Social justice advocate and attorney Bryan Stevenson has stated that Americans need to greatly challenge the present narrative on race that has historically informed the way our criminal justice system functions primarily with regard to the imbalanced and disproportionate imprisonment of people of color (particularly males). Stevenson, author of the bestselling nonfiction work A Just Mercy and founder of the Equal Justice Initiative, opens and concludes Ava Duvernay’s provocative and informative documentary 13th available presently on Netflix. At 140 minutes in length, the film equally indicts post-Civil Rights era Republican politicians and their late 20th century Democratic counterparts for implementing policies that have historically served to functionally invalidate the very legal freedom and full societal inclusion the 13th (and indirectly also the 14th and 15th) Amendment promised liberated slaves immediately following the close of the Civil War.

A History of Racism

Duvernay argues that prior to the extremely influential rhetoric of presidential campaigns of the late 60’s, early 70’s, 1980’s, and even the most recent appeal to “make America great again,” late 19th century newspaper headlines overemphasizing black complicity in lawbreaking account largely for perpetuating the philosophy that empowers the present day Prison Industrial Complex (PIC). Though amorphous and intangible, the PIC exists as an ominous network of private economic interests that have colluded with lawmakers to influence policy regarding the manner in which our legal system identifies, processes, and imprisons many members of black and other non-white communities as dangerous inhuman criminals unworthy and incapable of actual reform or rehabilitation — it’s just more profitable to keep them locked up and separated from decent society.

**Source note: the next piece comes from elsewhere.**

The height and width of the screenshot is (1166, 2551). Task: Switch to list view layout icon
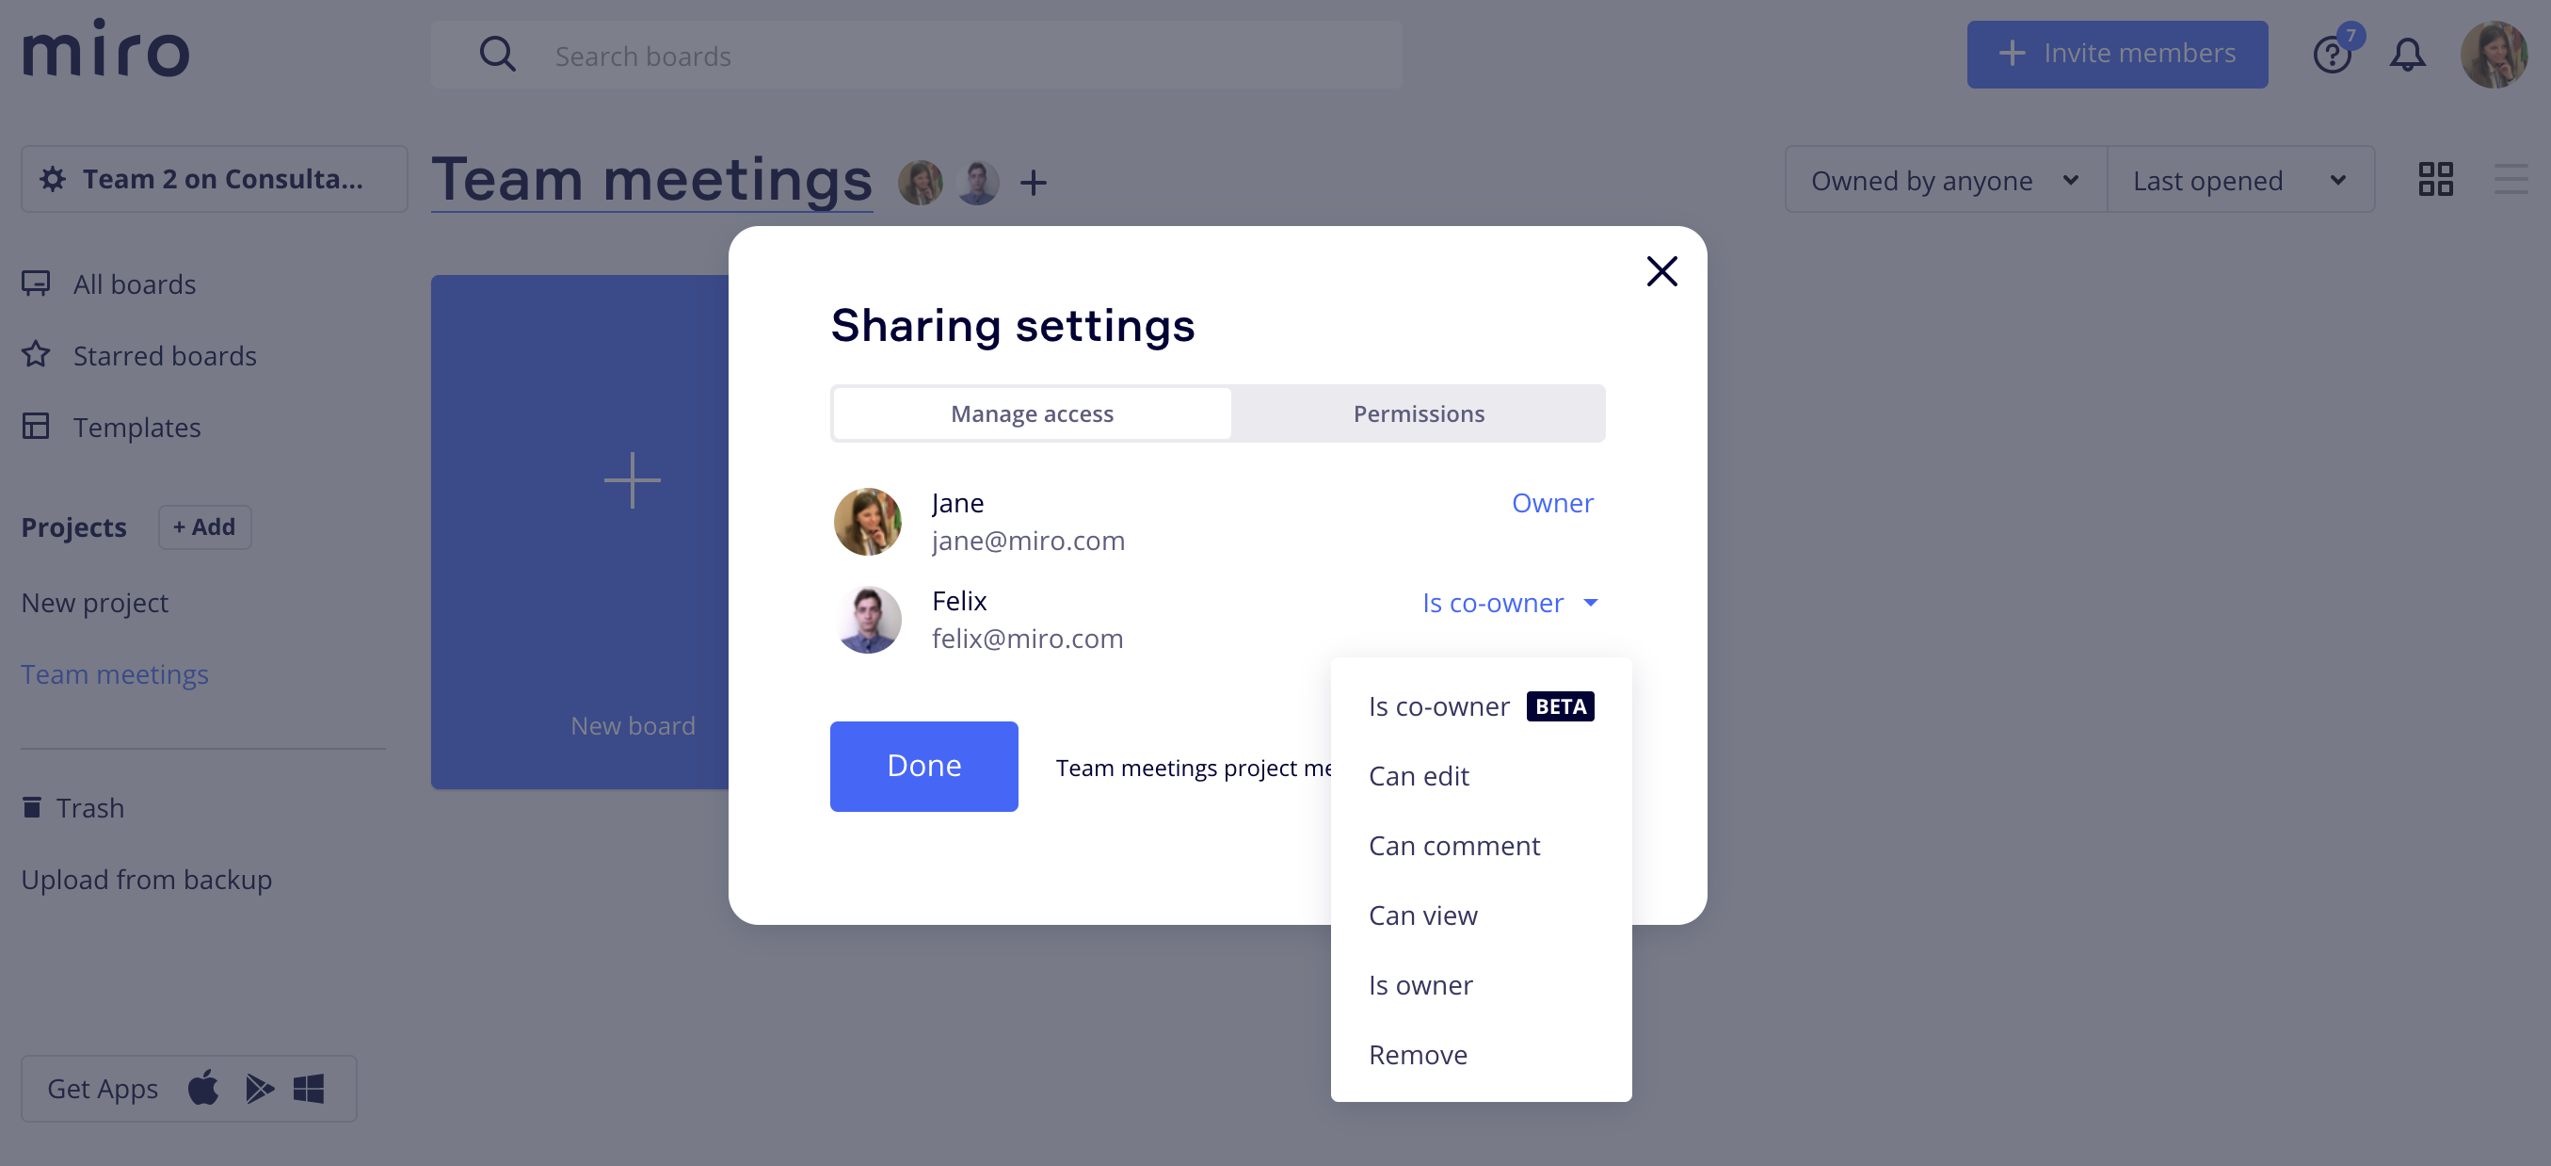point(2510,179)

13th ultimately though points to another very powerful source of inspiration for ongoing institutional racism: namely, D.W. Griffith’s 1915 technical masterpiece and official propaganda for white supremacy, Birth of a Nation. Duvernay’s film relies heavily at a critical point in the development of her argument on various clips of the film that caricaturize Black males as sexual predators hellbent on raping White women and causing civil disturbance. The film maintained such persuasive power that then-president Woodrow Wilson staged a special White House screening at which he venerated the deeds of the white Klansmen Griffiths portrayed as justly defending civilized white society from the disorder now present in America due to the abolition of slavery and the consequent period of Reconstruction. In fact, we learn in this documentary that the very practice of burning a cross derives from what Griffiths believed would serve as a visceral cinematic image.

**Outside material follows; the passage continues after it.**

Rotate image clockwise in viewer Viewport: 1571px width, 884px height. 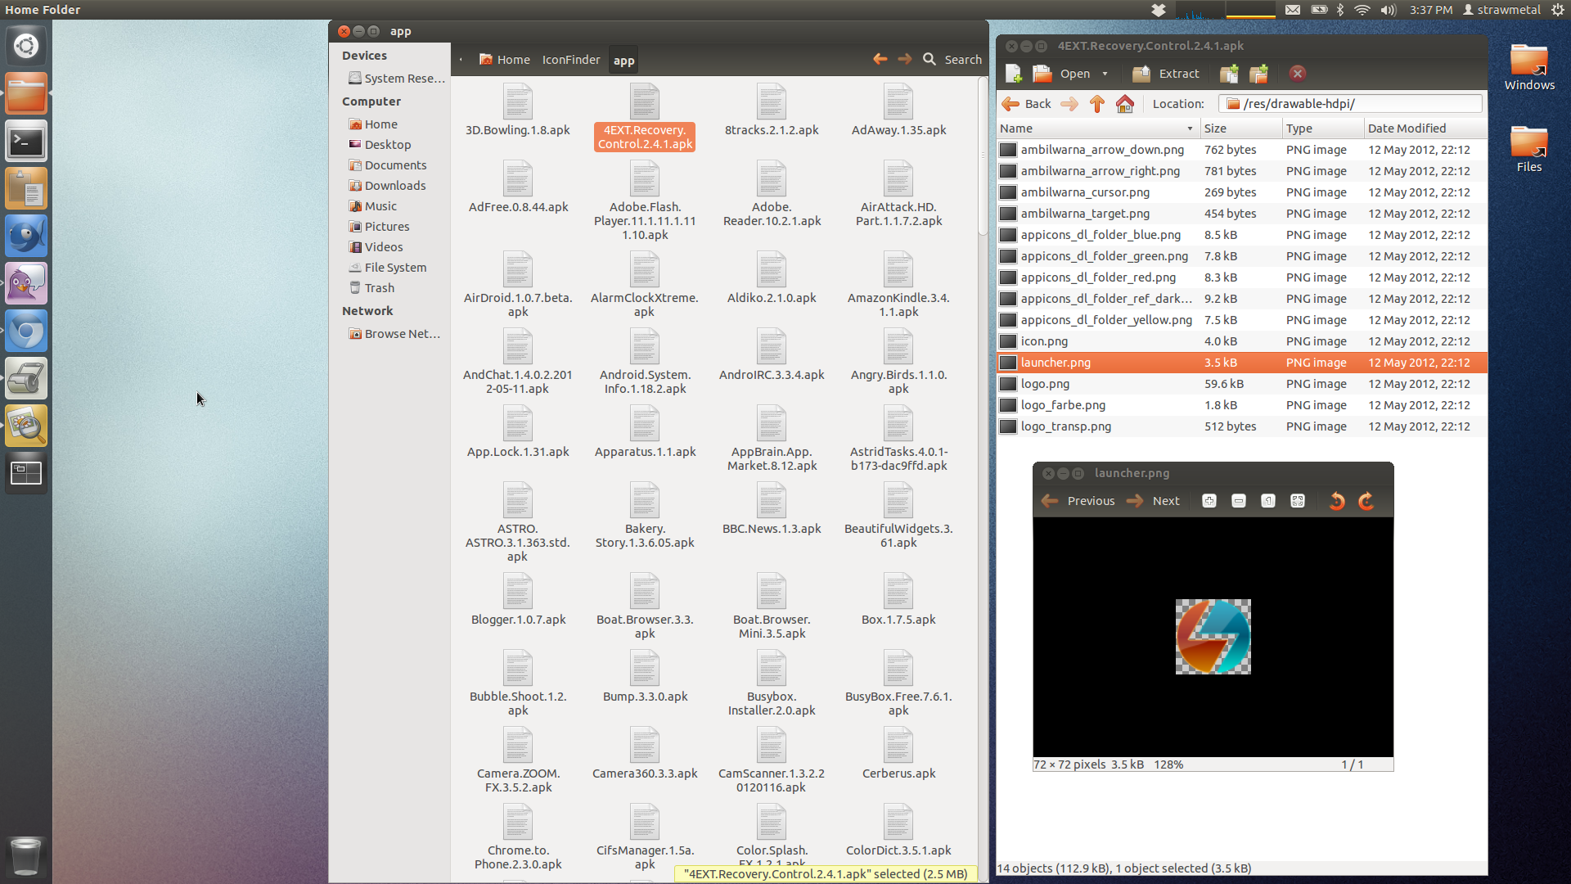[x=1366, y=501]
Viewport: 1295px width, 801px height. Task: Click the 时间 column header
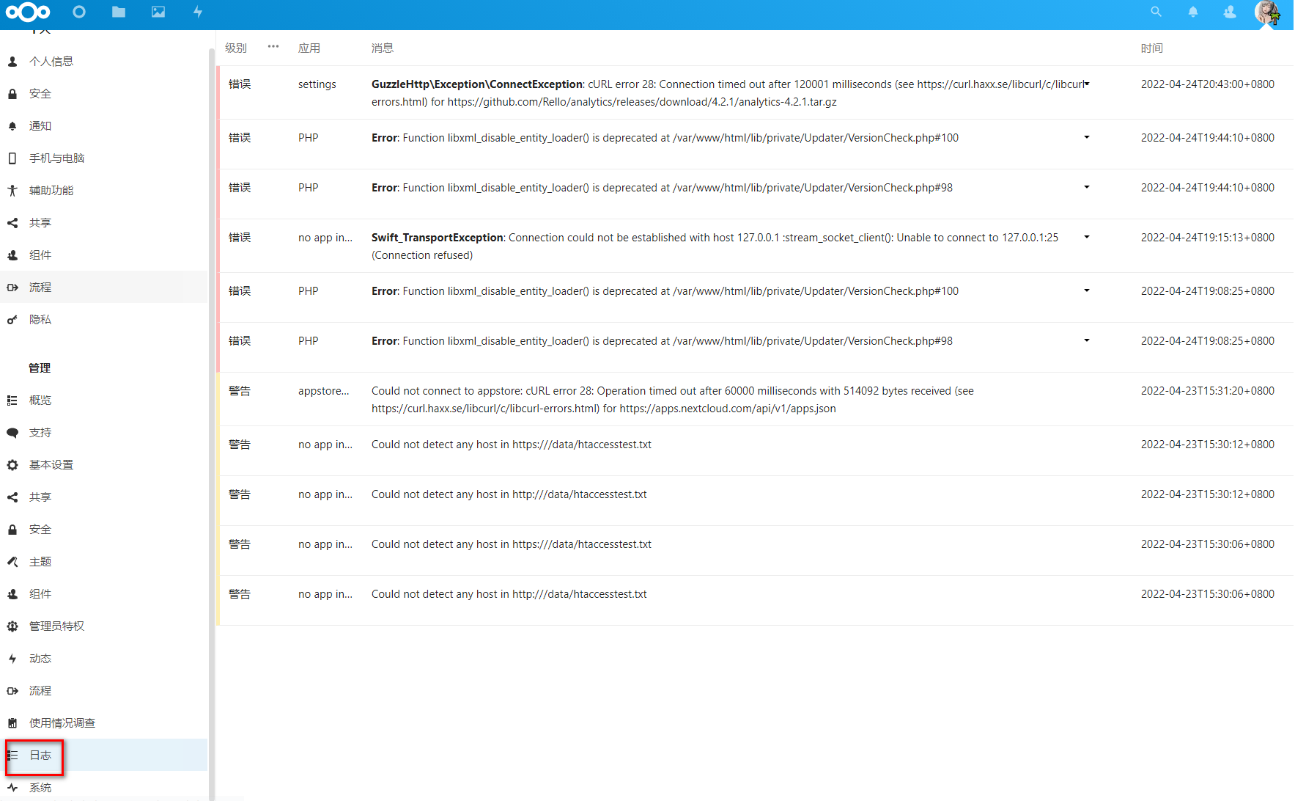click(1151, 48)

But if media headlines, fear-inducing campaign ads, and idealistic silver screen rewrites of history have fueled already seething racial hatred and cross-cultural tension, there has also historically pervaded an artistic expression of a counter-storyline that quietly, yet consistently, seeks to refute the narrative that even black people have accepted about black people (please refer to Chris Rock’s hilarious, yet apt, insight on this matter in his 1996 classic standup special Bring the Pain). DuVernay’s film references the power of such alternative media in the latter half of the 1800’s as the printing and publication of autobiographical slave narratives such as those Frederick Douglass, Harriet Jacobs, and Booker T. Washington penned without censorship or editing regarding the horrors of slavery and the psychological battle to transcend such torment while retaining dignity and humanity. In later years, Dr. Martin Luther King Jr. and his fellow Civil Rights activists would effectively employ the power of the television camera that often depicted the brutal dehumanization of protestors peacefully resisting and exercising justifiable civil disobedience while enduring abuse and harassment from law enforcement. The documentary twice pays homage to Mamie Till’s decision to publicize the graphic and gruesome photo of her disfigured teenage son, Emmett, whose only crime in 1955 was whistling at a white woman in a Mississippi diner.

Modern Day Voices

And of course, there’s Ava’s contemporary, actor-turned director Nate Parker who earlier this year produced an antithesis to Griffith’s national origin epic by sharing the same title, yet inverting the narrative. Where Griffith’s storyline aptly details the violence that fear drives one group of people to inflict genocide on another, Parker’s 21st century vision shows us the violence that precedes the redemption of a people who have historically responded to oppression (be it the horrific conditions of the slave plantation or the psychologically inescapable confines of the unjust prison system rife with its “mandatory minimums” and the stigma of “felon” that makes reentry nearly impossible) via artistic innovation and spiritual transcendence.

Incidentally, 13th, a film in which socially conscious hip-hop songs (the official art form of creative nonviolent protest and social commentary in urban America) punctuate interviews with politicians, corrections officers, professors, and sociologists, ends with rapper Common (whose Oscar-winning song Glory closed out DuVernay’s previous film Selma) issuing out a call of repentance urging America to come to Jesus. Employing insightful metaphors and appealing to historical sufferings of African Americans, the Chicago rapper’s Letter to the Free’s refrain also promises that it won’t be long before freedom comes. The Gospel informs us that freedom has come and will come again soon. His name is Jesus and He is the Word — the one true narrative that alone can restore the humanity of both the oppressor and the oppressed.